The couple later filed for divorce at home in New York County. New York has neither a law prohibiting nor allowing same-sex marriage in the state. Based on appellate court reasoning and precedent in two separate New York cases involving same-sex couples married in Canada, Justice Rosalyn Richter allowed for the divorce proceedings to continue. In 2008, the New York Appellate Division, 4th Department, ruled in Martinez v. County of Monroe that the absence of any legislative prohibition on the recognition of same-sex marriages allowed them to be recognized if they were valid in the jurisdiction where they were performed. In this case, Justice Richter determined that the “same-sex marriage” was valid in the state of Massachusetts, and so the Full Faith and Credit Clause in the U.S. Constitution required New York to recognize the marriage for purposes of granting a divorce. She went on to state that there was “no reason to carve out a unique exception for the parties here simply because they are of the same gender.”

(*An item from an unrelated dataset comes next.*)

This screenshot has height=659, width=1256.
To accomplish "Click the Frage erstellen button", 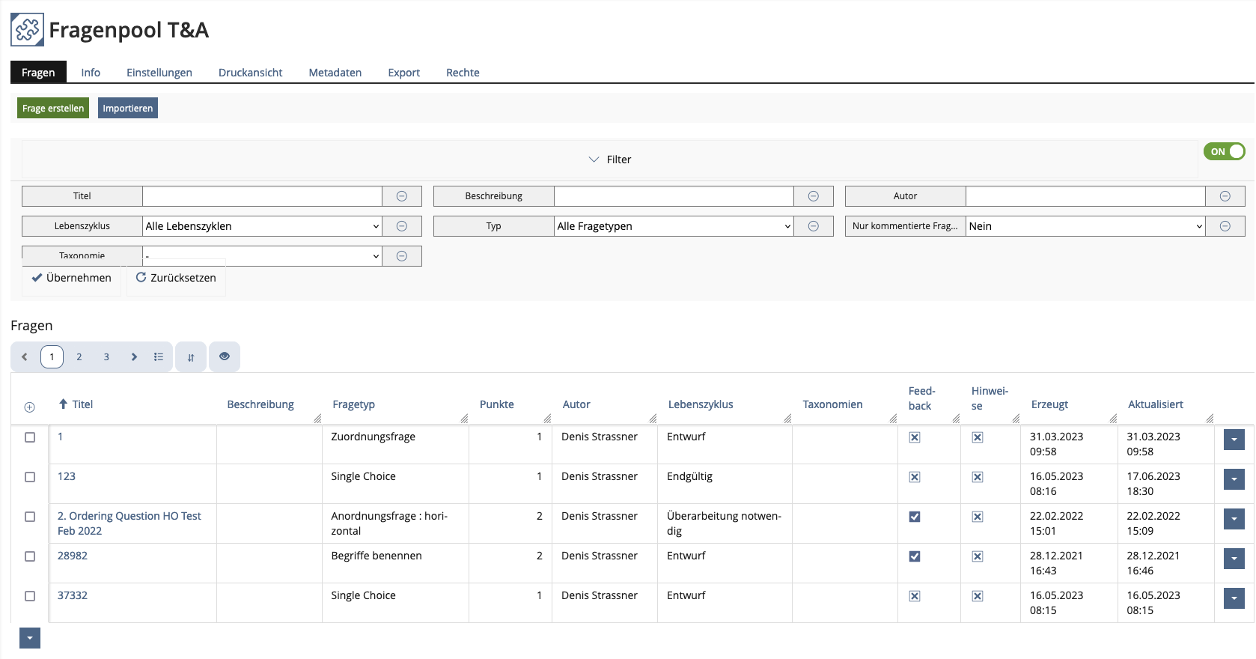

“North Carolina, like New York, is subject to a judicial challenge that could force the recognition of same-sex marriage in the State, even though our statutes prohibit recognition of same-sex marriage,” warned Tami Fitzgerald, attorney for the North Carolina Family Policy Council. “The only way to prevent a court from ruling that the Constitution requires recognition of same-sex marriage, is to amend the North Carolina Constitution. The General Assembly must act in 2009 by passing a bill to allow the people of North Carolina to vote on a Constitutional amendment that would protect our families from a forced recognition of same-sex marriage like that seen in Massachusetts, California, Connecticut, and now New York.”